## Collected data
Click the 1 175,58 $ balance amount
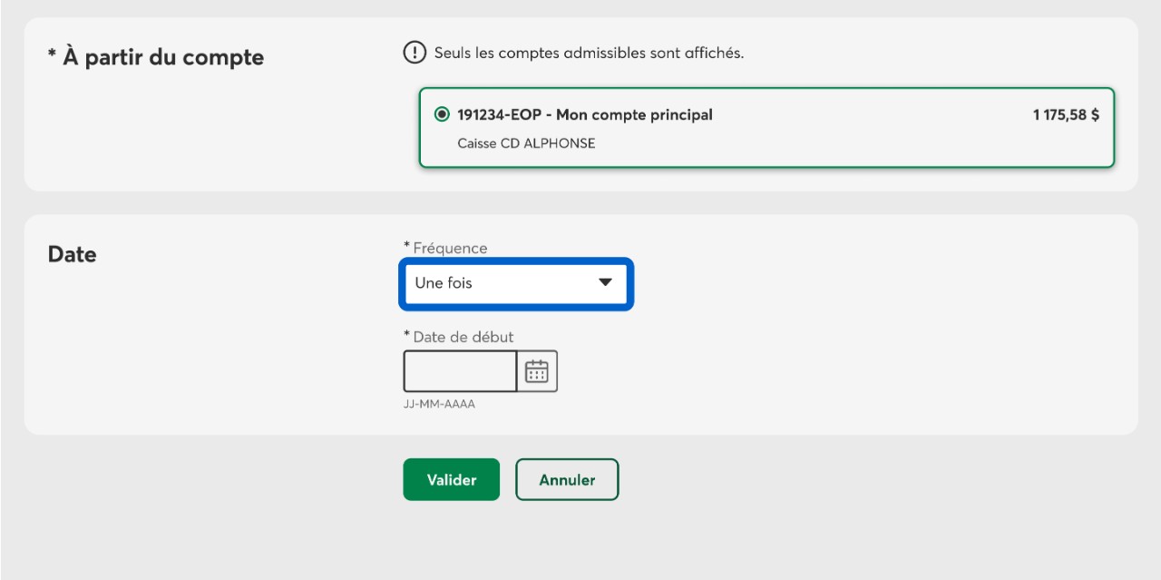 coord(1066,115)
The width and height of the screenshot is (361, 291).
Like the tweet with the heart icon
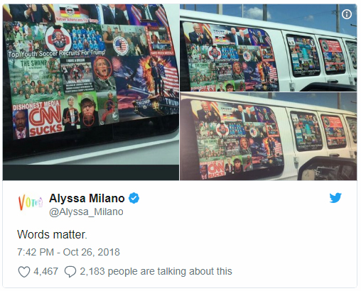pos(24,272)

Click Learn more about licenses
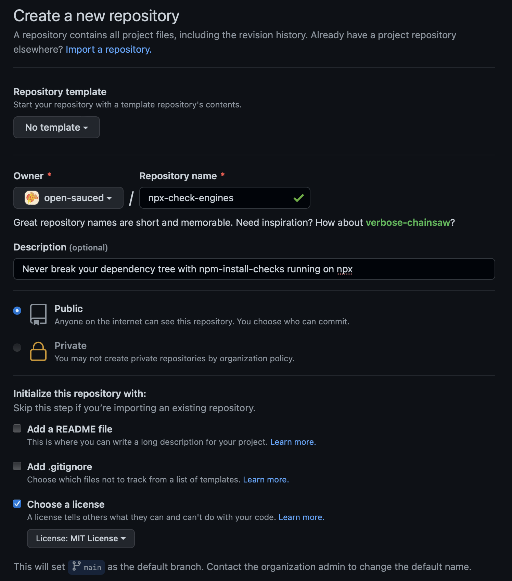[x=301, y=517]
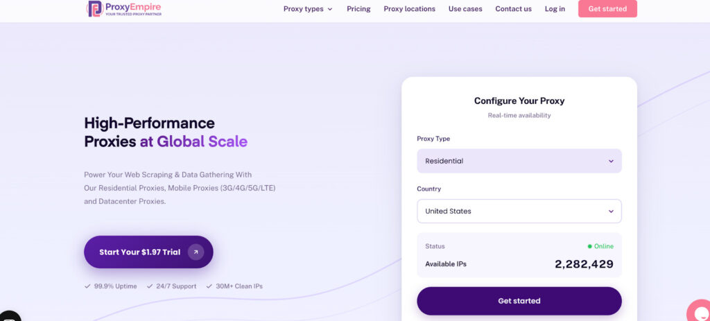Image resolution: width=710 pixels, height=321 pixels.
Task: Click the green Online status dot
Action: tap(589, 246)
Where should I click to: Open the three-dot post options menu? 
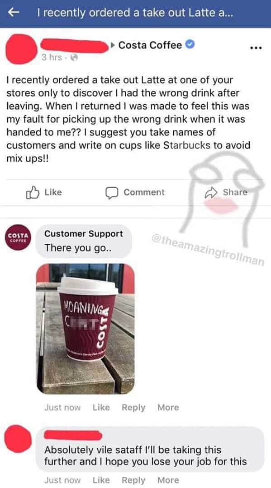point(256,48)
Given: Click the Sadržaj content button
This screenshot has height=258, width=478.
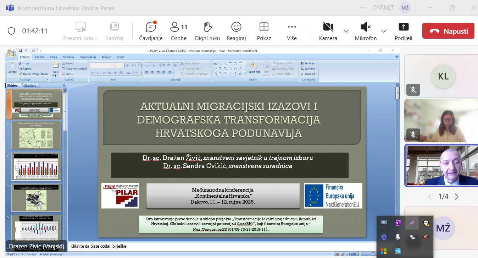Looking at the screenshot, I should click(114, 31).
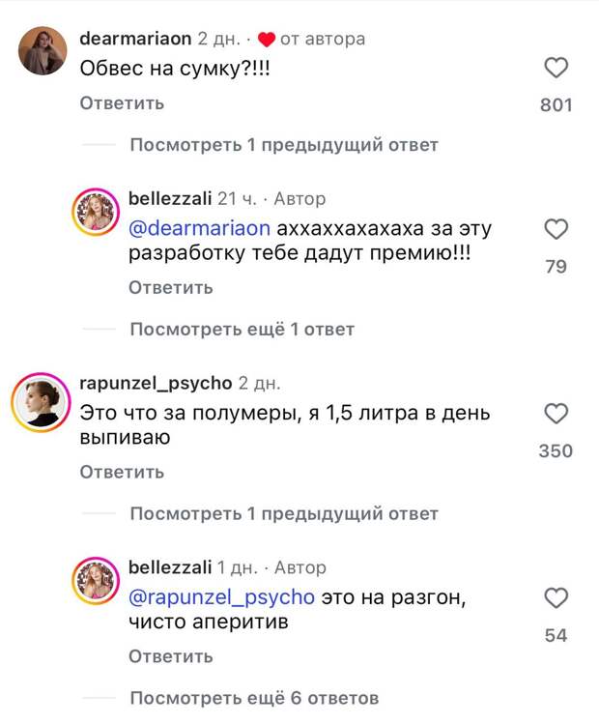Open dearmariaon username link
This screenshot has height=724, width=599.
135,39
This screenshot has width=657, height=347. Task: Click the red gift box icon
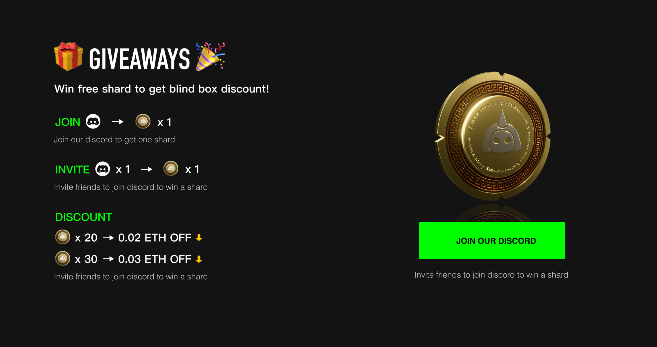[69, 57]
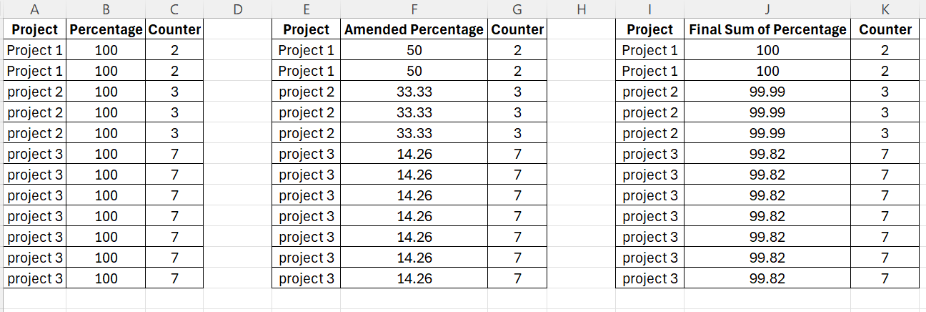Select the entire column F header
The height and width of the screenshot is (312, 926).
[x=414, y=9]
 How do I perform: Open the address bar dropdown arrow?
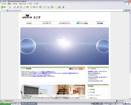pyautogui.click(x=124, y=10)
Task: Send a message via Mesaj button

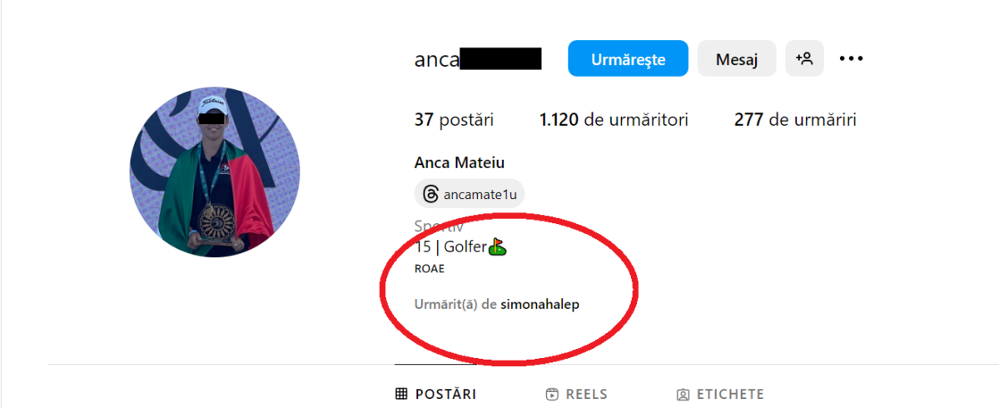Action: pos(737,58)
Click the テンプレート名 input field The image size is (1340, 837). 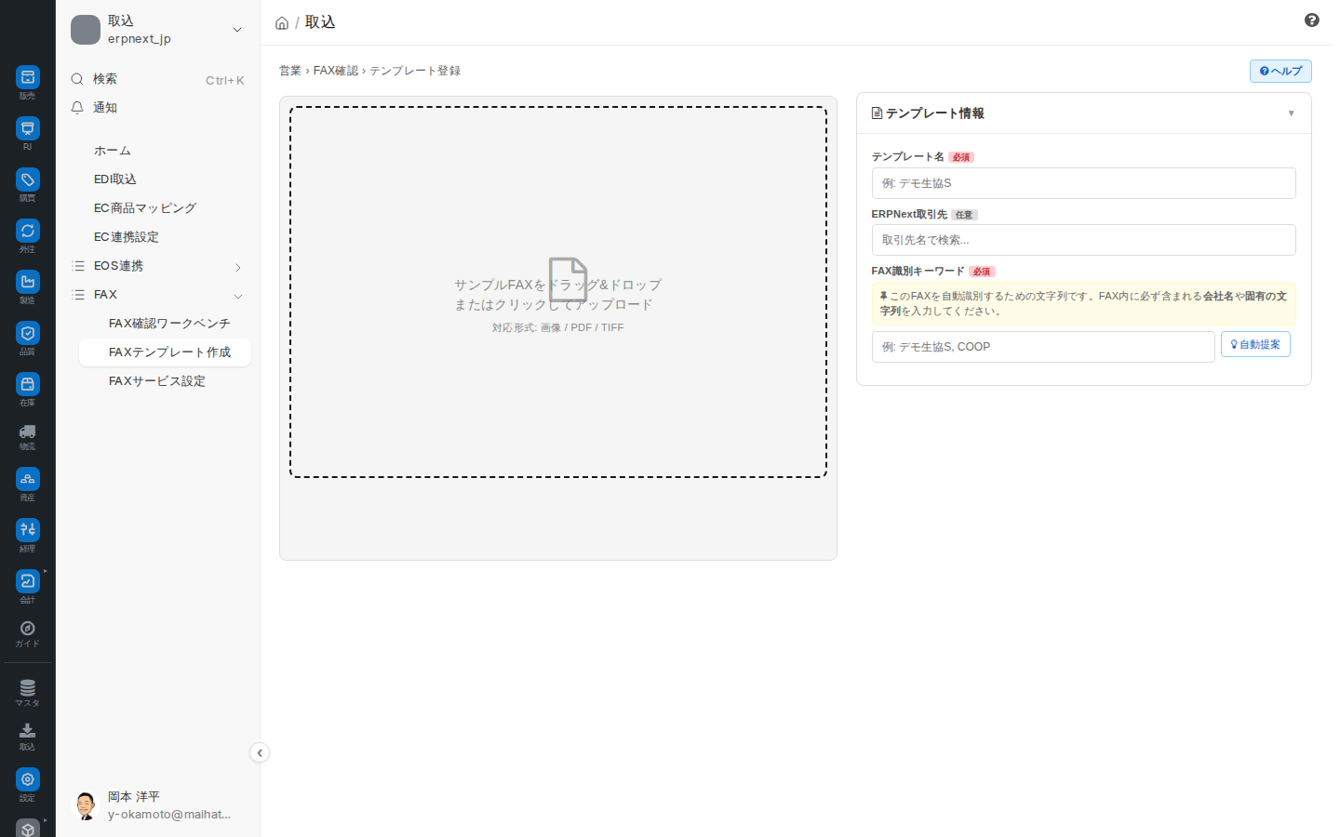point(1083,183)
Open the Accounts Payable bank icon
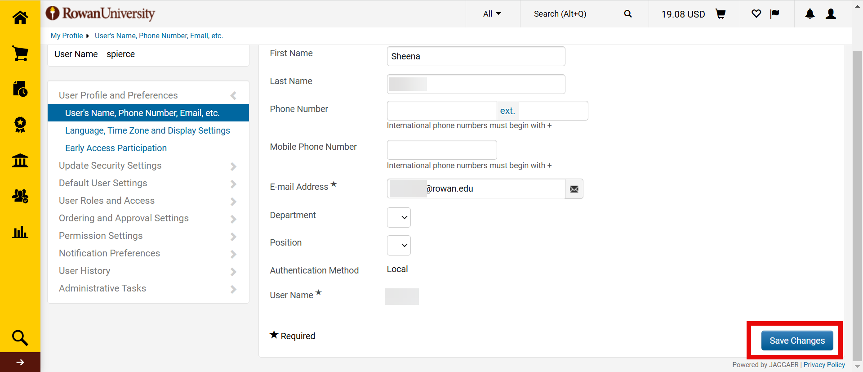Image resolution: width=863 pixels, height=372 pixels. [x=20, y=160]
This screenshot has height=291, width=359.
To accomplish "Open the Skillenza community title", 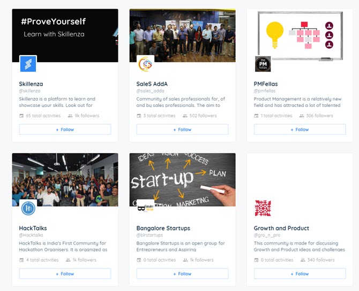I will [31, 84].
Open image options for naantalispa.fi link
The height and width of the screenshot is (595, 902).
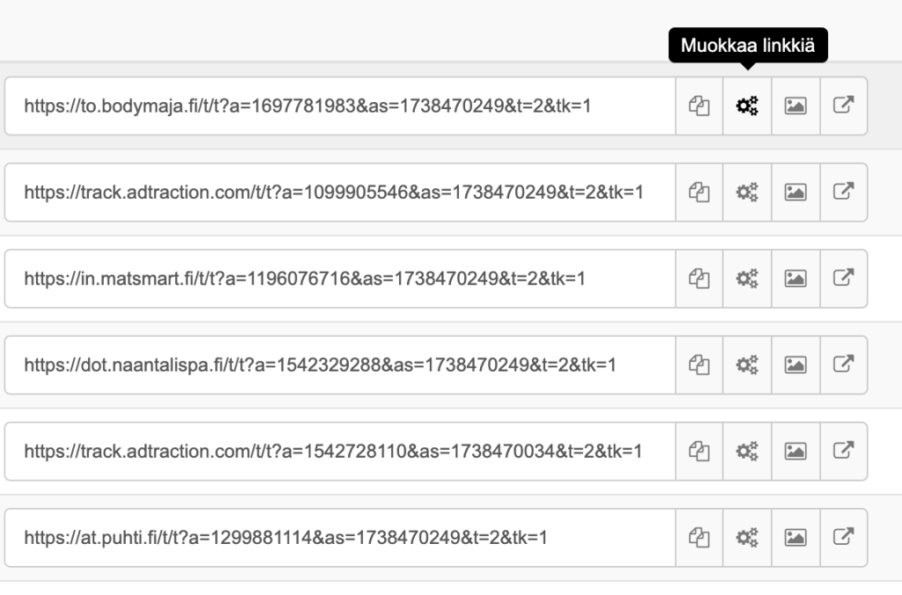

## Exercise
In the entries above, find the line containing "Open image options for naantalispa.fi link"; transcribe exactly that line and every line after it through the end, and only those, omitting pictures.

## The answer
Open image options for naantalispa.fi link
The height and width of the screenshot is (595, 902).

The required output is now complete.